Clifford Code for Quantum Authentication

The Clifford Authentication Scheme was introduced in the paper Interactive Proofs For Quantum Computations by Aharanov et al..

Outline

The Clifford code encodes a $m$ -qubit message by appending an auxiliary register with $d$ qubits in $|0\rangle$ . It then applies a random Clifford operator on all $m+d$ qubits. By measuring only the auxiliary register, the authenticator decides, whether to accept the received state or whether to abort.

Notations

${\mathcal {S}}$ : suppliant (sender)
${\mathcal {A}}$ : authenticator (prover)
$\rho$ : $m$ -qubit state to be transmitted
$d\in \mathbb {N}$ : security parameter defining the number of qubits in the auxiliary register
$n=m+d$ : total number of qubits used
$\{C_{k}\}$ : set of Clifford operations on $n$ qubits labelled by key $k\in {\mathcal {K}}$

Properties

The Clifford code is quantum authentication scheme with security $2^{-d}$

Protocol Description

Encoding: ${\mathcal {E}}_{k}:\rho \mapsto C_{k}\left(\rho \otimes |0\rangle \langle 0|^{\otimes d}\right)C_{k}^{\dagger }$

${\mathcal {S}}$ appends an auxiliary register of $d$ qubits in state $|0\rangle \langle 0|$ to the quantum message $\rho$ , which results in $\rho \otimes |0\rangle \langle 0|^{\otimes d}$ .
${\mathcal {S}}$ then applies $C_{k}$ for a uniformly random $k\in {\mathcal {K}}$ on the total state.
${\mathcal {S}}$ sends the result to ${\mathcal {A}}$ .

Decoding: Mathematically, the decoding process is described by ${\mathcal {D}}_{k}:\rho ^{\prime }\mapsto \mathrm {tr} _{0}\left({\mathcal {P}}_{\mathrm {acc} }C_{k}^{\dagger }(\rho ^{\prime })C_{k}{\mathcal {P}}_{\mathrm {acc} }^{\dagger }\right)\otimes |\mathrm {ACC} \rangle \langle \mathrm {ACC} |+\mathrm {tr} \left({\mathcal {P}}_{\mathrm {rej} }C_{k}^{\dagger }(\rho ^{\prime })C_{k}{\mathcal {P}}_{\mathrm {rej} }^{\dagger }\right)\Omega \otimes |\mathrm {REJ} \rangle \langle \mathrm {REJ} |$ In the above, $\mathrm {tr} _{0}$ is the trace over the auxiliary register only, and $\mathrm {tr}$ is the trace over the quantum message system and the auxiliary system.
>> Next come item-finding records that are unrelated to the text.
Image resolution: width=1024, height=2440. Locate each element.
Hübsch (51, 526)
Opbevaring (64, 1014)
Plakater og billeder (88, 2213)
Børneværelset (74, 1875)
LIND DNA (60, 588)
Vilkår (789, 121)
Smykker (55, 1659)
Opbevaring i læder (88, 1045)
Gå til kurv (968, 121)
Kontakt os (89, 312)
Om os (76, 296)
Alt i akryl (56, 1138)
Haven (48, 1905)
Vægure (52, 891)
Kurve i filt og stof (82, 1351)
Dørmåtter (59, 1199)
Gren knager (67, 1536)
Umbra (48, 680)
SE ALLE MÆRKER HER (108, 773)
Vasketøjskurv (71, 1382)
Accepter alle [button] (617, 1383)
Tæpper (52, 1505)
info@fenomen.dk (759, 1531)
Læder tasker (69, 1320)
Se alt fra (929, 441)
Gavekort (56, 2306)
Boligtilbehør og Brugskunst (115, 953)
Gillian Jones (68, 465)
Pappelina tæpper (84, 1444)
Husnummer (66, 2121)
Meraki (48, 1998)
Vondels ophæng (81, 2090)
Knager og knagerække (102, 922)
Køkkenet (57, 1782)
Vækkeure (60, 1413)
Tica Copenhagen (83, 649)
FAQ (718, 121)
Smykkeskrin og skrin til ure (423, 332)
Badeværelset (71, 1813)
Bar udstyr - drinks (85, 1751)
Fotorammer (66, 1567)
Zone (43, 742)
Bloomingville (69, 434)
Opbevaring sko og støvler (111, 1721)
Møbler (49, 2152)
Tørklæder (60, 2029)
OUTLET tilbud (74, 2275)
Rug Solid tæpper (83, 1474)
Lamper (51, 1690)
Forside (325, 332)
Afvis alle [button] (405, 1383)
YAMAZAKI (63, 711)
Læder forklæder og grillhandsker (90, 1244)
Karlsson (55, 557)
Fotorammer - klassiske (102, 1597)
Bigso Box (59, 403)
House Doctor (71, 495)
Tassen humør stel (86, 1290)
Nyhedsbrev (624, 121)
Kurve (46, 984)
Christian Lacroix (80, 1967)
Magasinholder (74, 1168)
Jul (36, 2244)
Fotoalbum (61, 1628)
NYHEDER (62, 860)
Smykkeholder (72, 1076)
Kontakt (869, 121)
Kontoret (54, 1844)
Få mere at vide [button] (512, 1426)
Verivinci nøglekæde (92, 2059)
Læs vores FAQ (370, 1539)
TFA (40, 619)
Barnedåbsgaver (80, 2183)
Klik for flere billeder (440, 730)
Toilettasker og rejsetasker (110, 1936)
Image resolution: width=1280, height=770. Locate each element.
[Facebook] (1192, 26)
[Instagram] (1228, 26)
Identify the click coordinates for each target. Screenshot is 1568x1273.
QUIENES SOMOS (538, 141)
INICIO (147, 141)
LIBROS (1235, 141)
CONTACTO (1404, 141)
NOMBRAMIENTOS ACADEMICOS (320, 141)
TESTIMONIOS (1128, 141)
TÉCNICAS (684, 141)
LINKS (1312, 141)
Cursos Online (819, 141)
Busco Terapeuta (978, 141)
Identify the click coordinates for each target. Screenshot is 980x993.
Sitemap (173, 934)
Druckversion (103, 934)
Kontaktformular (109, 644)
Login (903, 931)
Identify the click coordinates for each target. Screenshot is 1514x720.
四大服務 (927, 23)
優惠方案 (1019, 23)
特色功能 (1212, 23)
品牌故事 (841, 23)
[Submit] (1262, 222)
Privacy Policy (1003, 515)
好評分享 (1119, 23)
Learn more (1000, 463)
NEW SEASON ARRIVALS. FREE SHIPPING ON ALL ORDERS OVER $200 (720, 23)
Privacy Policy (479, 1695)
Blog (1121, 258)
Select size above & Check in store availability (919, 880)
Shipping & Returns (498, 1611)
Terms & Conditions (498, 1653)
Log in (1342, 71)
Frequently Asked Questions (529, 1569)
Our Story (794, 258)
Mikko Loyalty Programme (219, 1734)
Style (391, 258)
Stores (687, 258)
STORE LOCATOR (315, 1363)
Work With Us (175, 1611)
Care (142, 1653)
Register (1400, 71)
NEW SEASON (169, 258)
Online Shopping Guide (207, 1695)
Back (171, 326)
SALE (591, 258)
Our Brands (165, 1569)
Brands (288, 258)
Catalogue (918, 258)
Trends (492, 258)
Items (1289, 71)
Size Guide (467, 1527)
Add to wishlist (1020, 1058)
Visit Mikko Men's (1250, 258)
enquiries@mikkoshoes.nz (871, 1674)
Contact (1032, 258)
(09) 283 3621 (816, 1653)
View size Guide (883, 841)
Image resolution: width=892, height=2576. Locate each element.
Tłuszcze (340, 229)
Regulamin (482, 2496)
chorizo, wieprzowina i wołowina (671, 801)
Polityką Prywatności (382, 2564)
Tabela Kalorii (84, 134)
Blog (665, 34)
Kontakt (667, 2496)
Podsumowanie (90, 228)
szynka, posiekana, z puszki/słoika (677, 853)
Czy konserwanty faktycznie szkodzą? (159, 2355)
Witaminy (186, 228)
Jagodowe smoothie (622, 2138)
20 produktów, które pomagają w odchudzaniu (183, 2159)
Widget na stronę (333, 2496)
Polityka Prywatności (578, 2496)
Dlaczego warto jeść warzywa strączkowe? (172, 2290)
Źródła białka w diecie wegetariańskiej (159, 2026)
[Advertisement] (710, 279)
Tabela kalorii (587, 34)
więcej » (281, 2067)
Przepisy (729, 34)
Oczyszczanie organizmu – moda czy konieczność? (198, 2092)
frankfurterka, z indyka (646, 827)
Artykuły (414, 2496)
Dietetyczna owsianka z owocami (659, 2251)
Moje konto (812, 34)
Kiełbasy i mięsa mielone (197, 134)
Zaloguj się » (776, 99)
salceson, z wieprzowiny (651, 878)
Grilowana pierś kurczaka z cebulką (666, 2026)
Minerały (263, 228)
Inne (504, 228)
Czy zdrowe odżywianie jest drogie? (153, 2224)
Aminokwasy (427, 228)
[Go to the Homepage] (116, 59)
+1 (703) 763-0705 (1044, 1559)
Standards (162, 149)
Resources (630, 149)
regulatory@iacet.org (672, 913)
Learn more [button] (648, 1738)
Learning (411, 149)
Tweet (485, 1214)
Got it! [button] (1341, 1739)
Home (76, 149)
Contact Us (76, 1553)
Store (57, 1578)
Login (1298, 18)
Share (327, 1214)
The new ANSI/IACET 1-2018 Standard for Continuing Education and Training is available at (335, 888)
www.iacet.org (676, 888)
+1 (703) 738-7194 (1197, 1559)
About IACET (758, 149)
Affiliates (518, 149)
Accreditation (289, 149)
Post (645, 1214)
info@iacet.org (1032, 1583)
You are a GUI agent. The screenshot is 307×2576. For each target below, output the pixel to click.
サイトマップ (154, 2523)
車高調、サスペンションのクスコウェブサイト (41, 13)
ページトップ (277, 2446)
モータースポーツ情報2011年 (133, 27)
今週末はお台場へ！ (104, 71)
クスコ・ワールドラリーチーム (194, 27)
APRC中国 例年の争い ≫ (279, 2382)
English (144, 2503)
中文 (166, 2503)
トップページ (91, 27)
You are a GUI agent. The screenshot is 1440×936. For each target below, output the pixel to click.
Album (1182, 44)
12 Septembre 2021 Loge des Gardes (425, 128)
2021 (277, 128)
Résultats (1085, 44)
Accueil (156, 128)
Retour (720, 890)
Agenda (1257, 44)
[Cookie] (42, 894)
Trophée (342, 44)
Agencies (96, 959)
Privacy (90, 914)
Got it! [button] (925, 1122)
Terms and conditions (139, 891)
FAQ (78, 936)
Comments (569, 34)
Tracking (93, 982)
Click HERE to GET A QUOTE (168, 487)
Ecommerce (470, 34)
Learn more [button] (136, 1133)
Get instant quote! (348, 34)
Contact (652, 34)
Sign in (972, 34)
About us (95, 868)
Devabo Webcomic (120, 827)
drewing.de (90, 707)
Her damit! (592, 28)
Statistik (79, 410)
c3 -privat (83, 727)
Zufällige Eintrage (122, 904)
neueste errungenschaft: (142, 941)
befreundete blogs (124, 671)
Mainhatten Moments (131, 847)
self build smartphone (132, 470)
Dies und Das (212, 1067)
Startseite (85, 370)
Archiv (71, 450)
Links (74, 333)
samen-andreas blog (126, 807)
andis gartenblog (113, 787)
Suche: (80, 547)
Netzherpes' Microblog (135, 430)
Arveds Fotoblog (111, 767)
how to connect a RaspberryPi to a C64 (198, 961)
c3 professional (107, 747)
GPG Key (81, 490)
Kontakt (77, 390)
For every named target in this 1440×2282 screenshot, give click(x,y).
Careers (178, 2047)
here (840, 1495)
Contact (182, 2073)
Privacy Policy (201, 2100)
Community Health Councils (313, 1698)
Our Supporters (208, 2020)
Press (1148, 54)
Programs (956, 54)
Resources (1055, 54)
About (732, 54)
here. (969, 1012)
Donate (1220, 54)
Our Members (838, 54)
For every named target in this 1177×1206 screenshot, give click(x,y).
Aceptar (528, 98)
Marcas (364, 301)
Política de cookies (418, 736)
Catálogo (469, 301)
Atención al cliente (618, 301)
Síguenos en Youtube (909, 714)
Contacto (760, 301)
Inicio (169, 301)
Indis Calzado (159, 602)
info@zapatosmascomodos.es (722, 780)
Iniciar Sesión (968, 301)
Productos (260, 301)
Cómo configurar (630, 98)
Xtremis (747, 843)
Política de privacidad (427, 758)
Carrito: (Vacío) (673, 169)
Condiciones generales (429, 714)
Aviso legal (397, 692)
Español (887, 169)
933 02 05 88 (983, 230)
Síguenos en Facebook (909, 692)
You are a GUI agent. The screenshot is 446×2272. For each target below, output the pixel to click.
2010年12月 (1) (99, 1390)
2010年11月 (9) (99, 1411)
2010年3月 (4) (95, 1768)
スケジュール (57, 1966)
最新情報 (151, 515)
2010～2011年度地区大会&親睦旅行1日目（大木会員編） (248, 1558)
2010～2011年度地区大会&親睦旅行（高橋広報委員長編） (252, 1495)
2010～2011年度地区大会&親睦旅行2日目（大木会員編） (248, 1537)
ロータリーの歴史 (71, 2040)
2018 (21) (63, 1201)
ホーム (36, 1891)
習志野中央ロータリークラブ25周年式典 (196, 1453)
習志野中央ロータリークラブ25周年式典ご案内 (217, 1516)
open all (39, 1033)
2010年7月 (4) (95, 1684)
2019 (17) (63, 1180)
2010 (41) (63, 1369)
Furthermore, ${\mathcal {P}}_{\mathrm {acc} }=\mathbb {1} ^{\otimes n}\otimes |0\rangle \langle 0|^{\otimes d}$ and ${\mathcal {P}}_{\mathrm {rej} }=\mathbb {1} ^{\otimes (n+d)}-{\mathcal {P}}_{\mathrm {acc} }$ are projective measurement operators.

${\mathcal {A}}$ applies the inverse Clifford $C_{k}^{\dagger }$ to the received state, which is denoted by $\rho ^{\prime }$ .
${\mathcal {A}}$ measures the auxiliary register in the computational basis.
a. If all $d$ auxiliary qubits are 0, the state is accepted and an additional flag qubit in state $|\mathrm {ACC} \rangle \langle \mathrm {ACC} |$ is appended.
b. Otherwise, the remaining system is traced out and replaced with a fixed $m$ -qubit state $\Omega$ and an additional flag qubit in state $|\mathrm {REJ} \rangle \langle \mathrm {REJ} |$ is appended.